● What you will do: Every record must be restated exactly as written.
···
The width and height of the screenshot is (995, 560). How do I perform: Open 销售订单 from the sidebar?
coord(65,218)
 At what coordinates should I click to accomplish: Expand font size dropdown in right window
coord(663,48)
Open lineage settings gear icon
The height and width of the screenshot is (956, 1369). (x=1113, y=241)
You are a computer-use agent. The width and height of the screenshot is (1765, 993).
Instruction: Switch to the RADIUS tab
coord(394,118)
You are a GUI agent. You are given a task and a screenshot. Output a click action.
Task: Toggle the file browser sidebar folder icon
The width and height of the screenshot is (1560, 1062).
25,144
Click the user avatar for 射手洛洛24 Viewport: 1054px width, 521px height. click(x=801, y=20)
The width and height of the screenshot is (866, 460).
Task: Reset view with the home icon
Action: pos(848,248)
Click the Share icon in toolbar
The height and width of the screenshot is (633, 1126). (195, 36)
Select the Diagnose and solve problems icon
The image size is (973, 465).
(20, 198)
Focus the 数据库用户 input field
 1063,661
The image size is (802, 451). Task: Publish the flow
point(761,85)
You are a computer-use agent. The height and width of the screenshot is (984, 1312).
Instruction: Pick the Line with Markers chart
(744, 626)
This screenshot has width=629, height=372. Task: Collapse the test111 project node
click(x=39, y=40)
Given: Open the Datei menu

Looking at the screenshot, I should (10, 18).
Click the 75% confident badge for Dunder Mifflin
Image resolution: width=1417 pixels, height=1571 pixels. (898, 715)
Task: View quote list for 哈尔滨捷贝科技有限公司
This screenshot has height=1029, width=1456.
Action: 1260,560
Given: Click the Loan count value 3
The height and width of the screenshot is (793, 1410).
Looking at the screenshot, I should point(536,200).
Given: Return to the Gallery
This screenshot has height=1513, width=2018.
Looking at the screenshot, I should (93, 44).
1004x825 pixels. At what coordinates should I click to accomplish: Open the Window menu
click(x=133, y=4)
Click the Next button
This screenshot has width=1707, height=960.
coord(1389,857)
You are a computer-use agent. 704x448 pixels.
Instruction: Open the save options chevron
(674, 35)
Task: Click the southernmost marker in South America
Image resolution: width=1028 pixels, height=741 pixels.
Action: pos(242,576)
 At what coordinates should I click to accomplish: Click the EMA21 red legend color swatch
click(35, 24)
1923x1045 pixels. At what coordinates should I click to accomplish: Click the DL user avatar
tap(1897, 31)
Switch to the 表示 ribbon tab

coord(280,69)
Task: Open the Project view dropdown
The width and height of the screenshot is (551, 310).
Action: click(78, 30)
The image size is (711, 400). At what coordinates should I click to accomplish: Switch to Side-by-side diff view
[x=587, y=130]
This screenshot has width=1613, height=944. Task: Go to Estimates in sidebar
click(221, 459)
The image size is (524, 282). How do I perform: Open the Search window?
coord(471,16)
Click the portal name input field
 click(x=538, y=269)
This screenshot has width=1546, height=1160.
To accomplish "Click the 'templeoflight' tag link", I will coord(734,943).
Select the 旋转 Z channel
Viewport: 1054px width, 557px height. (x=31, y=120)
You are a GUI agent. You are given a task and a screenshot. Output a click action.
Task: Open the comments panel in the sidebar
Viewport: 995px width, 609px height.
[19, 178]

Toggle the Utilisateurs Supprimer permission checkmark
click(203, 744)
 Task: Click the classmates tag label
···
● Output of the task:
The width and height of the screenshot is (995, 560). How do I perform: Open 销售订单 from the sidebar?
coord(65,218)
 At what coordinates should I click to accomplish: Expand font size dropdown in right window
coord(663,48)
Open lineage settings gear icon
The height and width of the screenshot is (956, 1369). (x=1113, y=241)
You are a computer-use agent. The width and height of the screenshot is (1765, 993).
Instruction: Switch to the RADIUS tab
coord(394,118)
You are a GUI agent. You are given a task and a screenshot. Output a click action.
Task: Toggle the file browser sidebar folder icon
The width and height of the screenshot is (1560, 1062).
25,144
Click the user avatar for 射手洛洛24 Viewport: 1054px width, 521px height. click(x=801, y=20)
The width and height of the screenshot is (866, 460).
Task: Reset view with the home icon
Action: pos(848,248)
Click the Share icon in toolbar
The height and width of the screenshot is (633, 1126). (195, 36)
Select the Diagnose and solve problems icon
The image size is (973, 465).
(20, 198)
Focus the 数据库用户 input field
 1063,661
The image size is (802, 451). Task: Publish the flow
point(761,85)
You are a computer-use agent. The height and width of the screenshot is (984, 1312).
Instruction: Pick the Line with Markers chart
(744, 626)
This screenshot has width=629, height=372. Task: Collapse the test111 project node
click(x=39, y=40)
Given: Open the Datei menu

Looking at the screenshot, I should (10, 18).
Click the 75% confident badge for Dunder Mifflin
Image resolution: width=1417 pixels, height=1571 pixels. (898, 715)
Task: View quote list for 哈尔滨捷贝科技有限公司
This screenshot has height=1029, width=1456.
Action: 1260,560
Given: Click the Loan count value 3
The height and width of the screenshot is (793, 1410).
Looking at the screenshot, I should point(536,200).
Given: Return to the Gallery
This screenshot has height=1513, width=2018.
Looking at the screenshot, I should (93, 44).
1004x825 pixels. At what coordinates should I click to accomplish: Open the Window menu
click(x=133, y=4)
Click the Next button
This screenshot has width=1707, height=960.
coord(1389,857)
You are a computer-use agent. 704x448 pixels.
Instruction: Open the save options chevron
(674, 35)
Task: Click the southernmost marker in South America
Image resolution: width=1028 pixels, height=741 pixels.
Action: pos(242,576)
 At what coordinates should I click to accomplish: Click the EMA21 red legend color swatch
click(35, 24)
1923x1045 pixels. At what coordinates should I click to accomplish: Click the DL user avatar
tap(1897, 31)
Switch to the 表示 ribbon tab

coord(280,69)
Task: Open the Project view dropdown
The width and height of the screenshot is (551, 310).
Action: click(78, 30)
The image size is (711, 400). At what coordinates should I click to accomplish: Switch to Side-by-side diff view
[x=587, y=130]
This screenshot has width=1613, height=944. Task: Go to Estimates in sidebar
click(221, 459)
The image size is (524, 282). How do I perform: Open the Search window?
coord(471,16)
Click the portal name input field
 click(x=538, y=269)
This screenshot has width=1546, height=1160.
To accomplish "Click the 'templeoflight' tag link", I will coord(734,943).
Select the 旋转 Z channel
Viewport: 1054px width, 557px height. (x=31, y=120)
You are a GUI agent. You are given a task and a screenshot. Output a click action.
Task: Open the comments panel in the sidebar
Viewport: 995px width, 609px height.
[19, 178]

Toggle the Utilisateurs Supprimer permission checkmark
click(203, 744)
 Task: Click the classmates tag label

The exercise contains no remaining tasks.